This surprises me, because AL players have been dominating the FG leaderboard, all but two of the top thirteen currently. It’s possible, of course, that the AL has more elite talent, but the NL makes up for this with better players in the second tier.

Wu-Bacca
6 years ago
Reply to  WARrior

It could also mean (if indeed the AL is worse overall than the NL) that if you put the top NL players in the AL that their stats would be better.
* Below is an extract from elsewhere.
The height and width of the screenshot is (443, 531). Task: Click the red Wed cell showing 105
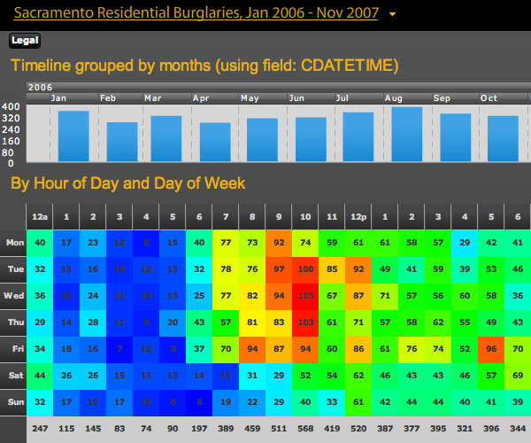click(306, 296)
FrancoeursteinMember since 2020
6 years ago
Reply to  Wu-Bacca

Stupid question, but I’ve always wondered this… Are AL players penalized by context-neutral stats such as wRC+ or OPS+? Having a DH instead of a pitcher batting raises the leaguewide offensive output, so it kinda waters down context-neutral stats. Would that mean Mike Trout would put up even better numbers in the NL? Am I reaching hard to find another reason to glorify Trout? Probably.

formerly matt w
6 years ago
Reply to  Francoeurstein

wRC+ is calculated against a baseline of non-pitchers’ performance. The NL’s overall wRC+ is 94, the AL’s overall wRC+ is 99 (because their pitchers do hit a bit in interleague games), but if you filter to non-pitchers each league’s overall wRC+ is 100.
So pitcher hitting itself wouldn’t water down context-neutral stats–a player still has to hit as well as the average non-pitcher to get a wRC+ of 100. The one thing is that the DH does boost league stats a bit because DHs are above-average hitters (wRC+ of 108).